* _READING TEXT_
— BEGIN —
# Pickle CICIDS 2017

This notebooks intended use is to load the CSV data into a Pandas dataframe, normalize and scale the data, then write the DataFrame into a pickle to save these steps for every ML framework run.  
The output are two pickle files: cic_test_data and cic_test_labels.  
**TODO**: Split these into training and test in a meaningful way! (Most likely by hand?)
These pickles can be restored as dataframes by calling [pandas.read_pickle()](https://pandas.pydata.org/pandas-docs/stable/generated/pandas.read_pickle.html).  
**Hint**: If your are missing the *_clean* CSVs, try running the notebook *Data Sanitazation.ipynb*

In [None]:
import os
import json
import pandas as pd
import numpy as np
from keras.preprocessing.text import Tokenizer
from sklearn import preprocessing
pd.set_option('display.max_columns', None)
— END —
* _INSTRUCTIONS_
a: In the CICIDS 2017 notebook, what are the names of the two pickle files it outputs?
b: Please write the next part of the CICIDS 2017 notebook, picking up after its last line of code.

* _RECORDS SUPPLIED_
— BEGIN —
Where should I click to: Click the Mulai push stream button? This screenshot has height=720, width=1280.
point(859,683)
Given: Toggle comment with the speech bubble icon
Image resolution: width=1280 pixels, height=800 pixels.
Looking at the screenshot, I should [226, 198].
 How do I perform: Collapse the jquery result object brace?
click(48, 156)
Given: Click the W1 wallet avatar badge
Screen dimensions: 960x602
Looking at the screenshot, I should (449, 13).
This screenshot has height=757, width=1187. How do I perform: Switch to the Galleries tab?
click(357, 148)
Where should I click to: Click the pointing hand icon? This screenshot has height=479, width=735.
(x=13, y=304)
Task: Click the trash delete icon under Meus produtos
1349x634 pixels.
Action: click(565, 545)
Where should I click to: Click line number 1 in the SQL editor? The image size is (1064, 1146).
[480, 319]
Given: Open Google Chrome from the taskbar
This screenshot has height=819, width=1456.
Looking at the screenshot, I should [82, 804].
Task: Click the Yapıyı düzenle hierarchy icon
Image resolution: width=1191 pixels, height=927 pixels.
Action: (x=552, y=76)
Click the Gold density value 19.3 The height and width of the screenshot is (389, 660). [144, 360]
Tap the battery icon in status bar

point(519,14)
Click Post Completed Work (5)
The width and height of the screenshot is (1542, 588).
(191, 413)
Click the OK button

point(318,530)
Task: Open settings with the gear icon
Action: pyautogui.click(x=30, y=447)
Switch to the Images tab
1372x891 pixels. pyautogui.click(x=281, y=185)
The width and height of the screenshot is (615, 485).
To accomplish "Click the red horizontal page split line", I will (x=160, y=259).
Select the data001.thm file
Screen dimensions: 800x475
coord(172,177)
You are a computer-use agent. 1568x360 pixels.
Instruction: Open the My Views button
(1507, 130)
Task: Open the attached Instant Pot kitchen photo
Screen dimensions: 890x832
— END —
* _IN RESPONSE_
a: cic_test_data and cic_test_labels

b:
## Data Loading and Prep

As there is literally "Inifnity" written in the CSV dataset, we set an additional filter so that these will be replaced by a NaN-representation (that will lateron be set to zero).  
Also, the external_ip field is set to 0.0.0.0 if either NaN or non existent.  
Finally, the dtype for the external_ip column had to be set manually to object as Pandas kept getting confused.

In [None]:
cic_data = pd.DataFrame()

datafile_names_sorted = [
    'Monday-WorkingHours.pcap_ISCX_clean.csv',
    'Tuesday-WorkingHours.pcap_ISCX_clean.csv',
    'Wednesday-WorkingHours.pcap_ISCX_clean.csv',
    'Thursday-WorkingHours-Morning-WebAttacks.pcap_ISCX_clean.csv',
    'Thursday-WorkingHours-Afternoon-Infilteration.pcap_ISCX_clean.csv',
    'Friday-WorkingHours-Morning.pcap_ISCX_clean.csv',
    'Friday-WorkingHours-Afternoon-PortScan.pcap_ISCX_clean.csv',
    'Friday-WorkingHours-Afternoon-DDos.pcap_ISCX_clean.csv'
]

for filename in datafile_names_sorted:
    inputFileName = os.path.join('CICIDS2017', filename)
    print('Appending', inputFileName)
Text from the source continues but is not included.